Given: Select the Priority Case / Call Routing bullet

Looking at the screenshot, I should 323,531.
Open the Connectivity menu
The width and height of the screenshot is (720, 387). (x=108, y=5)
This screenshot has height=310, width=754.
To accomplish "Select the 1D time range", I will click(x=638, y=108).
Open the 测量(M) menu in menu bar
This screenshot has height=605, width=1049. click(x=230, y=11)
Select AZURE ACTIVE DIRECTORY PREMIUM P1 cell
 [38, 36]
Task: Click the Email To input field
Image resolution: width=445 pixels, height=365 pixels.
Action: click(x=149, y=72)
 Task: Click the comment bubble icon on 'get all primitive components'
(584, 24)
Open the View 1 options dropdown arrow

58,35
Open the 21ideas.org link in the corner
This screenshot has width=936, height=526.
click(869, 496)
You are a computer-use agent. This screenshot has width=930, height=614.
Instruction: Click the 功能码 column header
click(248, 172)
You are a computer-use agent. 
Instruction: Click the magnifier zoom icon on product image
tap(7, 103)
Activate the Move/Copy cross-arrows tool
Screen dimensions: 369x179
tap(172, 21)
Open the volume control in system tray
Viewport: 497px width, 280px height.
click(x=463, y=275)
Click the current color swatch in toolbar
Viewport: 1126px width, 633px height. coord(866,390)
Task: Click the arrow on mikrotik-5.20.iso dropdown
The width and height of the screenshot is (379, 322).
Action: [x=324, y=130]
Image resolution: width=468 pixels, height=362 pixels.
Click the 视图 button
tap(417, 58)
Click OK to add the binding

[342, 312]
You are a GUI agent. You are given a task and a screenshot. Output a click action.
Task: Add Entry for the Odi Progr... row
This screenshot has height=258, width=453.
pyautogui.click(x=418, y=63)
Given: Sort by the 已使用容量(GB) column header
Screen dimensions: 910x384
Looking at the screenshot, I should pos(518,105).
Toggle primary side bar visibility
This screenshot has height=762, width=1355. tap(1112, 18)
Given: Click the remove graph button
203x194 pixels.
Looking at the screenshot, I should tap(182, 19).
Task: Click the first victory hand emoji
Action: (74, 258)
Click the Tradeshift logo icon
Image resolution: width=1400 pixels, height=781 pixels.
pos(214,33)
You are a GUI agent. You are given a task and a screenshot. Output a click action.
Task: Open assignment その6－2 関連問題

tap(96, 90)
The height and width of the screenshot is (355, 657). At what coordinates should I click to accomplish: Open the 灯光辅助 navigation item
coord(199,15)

- **Written problem**
Reproduce all of the material above verbatim, line for line.

- **Completed task**
Given: Select the Priority Case / Call Routing bullet

Looking at the screenshot, I should 323,531.
Open the Connectivity menu
The width and height of the screenshot is (720, 387). (x=108, y=5)
This screenshot has height=310, width=754.
To accomplish "Select the 1D time range", I will click(x=638, y=108).
Open the 测量(M) menu in menu bar
This screenshot has height=605, width=1049. click(x=230, y=11)
Select AZURE ACTIVE DIRECTORY PREMIUM P1 cell
 [38, 36]
Task: Click the Email To input field
Image resolution: width=445 pixels, height=365 pixels.
Action: click(x=149, y=72)
 Task: Click the comment bubble icon on 'get all primitive components'
(584, 24)
Open the View 1 options dropdown arrow

58,35
Open the 21ideas.org link in the corner
This screenshot has width=936, height=526.
click(869, 496)
You are a computer-use agent. This screenshot has width=930, height=614.
Instruction: Click the 功能码 column header
click(248, 172)
You are a computer-use agent. 
Instruction: Click the magnifier zoom icon on product image
tap(7, 103)
Activate the Move/Copy cross-arrows tool
Screen dimensions: 369x179
tap(172, 21)
Open the volume control in system tray
Viewport: 497px width, 280px height.
click(x=463, y=275)
Click the current color swatch in toolbar
Viewport: 1126px width, 633px height. coord(866,390)
Task: Click the arrow on mikrotik-5.20.iso dropdown
The width and height of the screenshot is (379, 322).
Action: [x=324, y=130]
Image resolution: width=468 pixels, height=362 pixels.
Click the 视图 button
tap(417, 58)
Click OK to add the binding

[342, 312]
You are a GUI agent. You are given a task and a screenshot. Output a click action.
Task: Add Entry for the Odi Progr... row
This screenshot has height=258, width=453.
pyautogui.click(x=418, y=63)
Given: Sort by the 已使用容量(GB) column header
Screen dimensions: 910x384
Looking at the screenshot, I should pos(518,105).
Toggle primary side bar visibility
This screenshot has height=762, width=1355. tap(1112, 18)
Given: Click the remove graph button
203x194 pixels.
Looking at the screenshot, I should tap(182, 19).
Task: Click the first victory hand emoji
Action: (74, 258)
Click the Tradeshift logo icon
Image resolution: width=1400 pixels, height=781 pixels.
pos(214,33)
You are a GUI agent. You are given a task and a screenshot. Output a click action.
Task: Open assignment その6－2 関連問題

tap(96, 90)
The height and width of the screenshot is (355, 657). At what coordinates should I click to accomplish: Open the 灯光辅助 navigation item
coord(199,15)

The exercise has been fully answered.